Merck’s Keytruda Accounts for Over 50% of Revenues as Q3 Sales Slow
Keytruda generated over half of Merck's pharmaceutical revenues, but Q3 sales slowed notably compared to earlier quarters. Investors are now focused on Q4 results for signs Keytruda can regain growth momentum.
1. 32% Rally Fails to Shift Analyst Sentiment
Over the past three months, Merck shares have surged by more than 32%, driven in part by broad market strength and rotation into large‐cap pharmaceutical names. Despite this impressive run, consensus earnings estimates for 2026 have been lowered by 4% since December, as eleven of fifteen brokerages maintain sell or underweight ratings. Analysts point to slowing growth in Merck’s core oncology division and growing skepticism around margin expansion as key drivers of the diminished outlook.

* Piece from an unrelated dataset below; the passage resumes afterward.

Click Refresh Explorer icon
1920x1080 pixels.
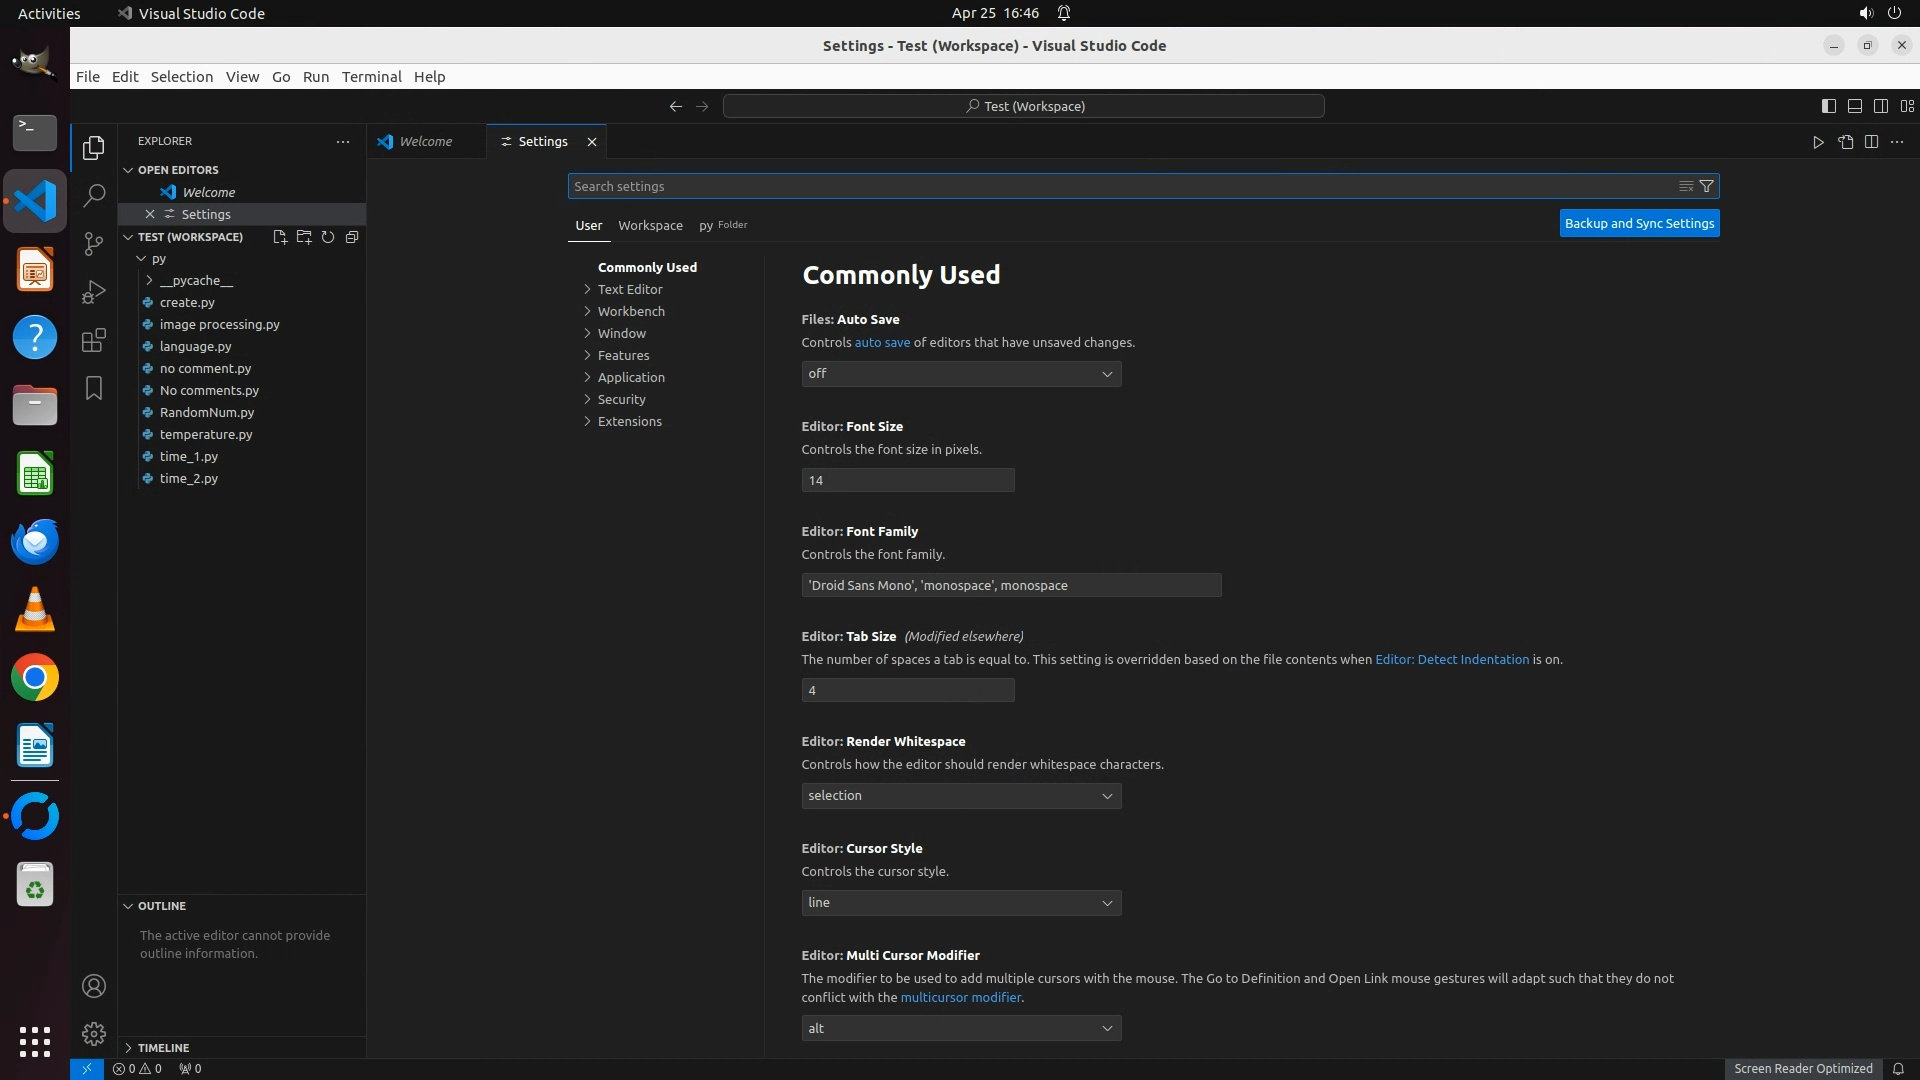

2. Keytruda Patent Cliff and LOE Concerns
Keytruda currently accounts for over half of Merck’s pharmaceutical revenue, generating more than $25 billion in sales during the first nine months of 2025. Patent exclusivity for most indications begins expiring in 2028, with biosimilar entry expected in key European markets shortly thereafter. Industry forecasts project a 40% contraction in Keytruda revenue by 2030 unless Merck secures label expansions or successful combination strategies. Investors are watching Merck’s late‐stage pipeline for lifelines to Keytruda’s top‐line contribution.
3. Declining Gardasil Demand and Vaccine Headwinds
Merck’s human papillomavirus vaccine, Gardasil, saw a 12% year‐over‐year decline in sales during Q3 2025, falling to $3.8 billion as vaccination rates in the U.S. plateaued and competitive offerings from recombinant platforms gained traction. Management has cut full‐year Gardasil revenue projections by $400 million following softer uptake in adolescent immunization programs across Europe. Vaccine divisions now represent under 20% of total company revenue, down from 25% two years ago.
4. Mid-2030s Growth Hinges on Next-Generation Pipeline
In mid‐January, Merck executives forecast that new biologic and small‐molecule candidates in cardiometabolic, respiratory and infectious disease could drive $70 billion in annual sales by the mid-2030s. Key assets include an inhaled interleukin-5 inhibitor in Phase III for severe asthma and a novel oral antiviral for respiratory syncytial virus, both of which report pivotal trial readouts in 2027. Investors will assess upcoming data releases and regulatory filings to gauge whether these late-stage programs can offset revenue falls from Keytruda and Gardasil over the next decade.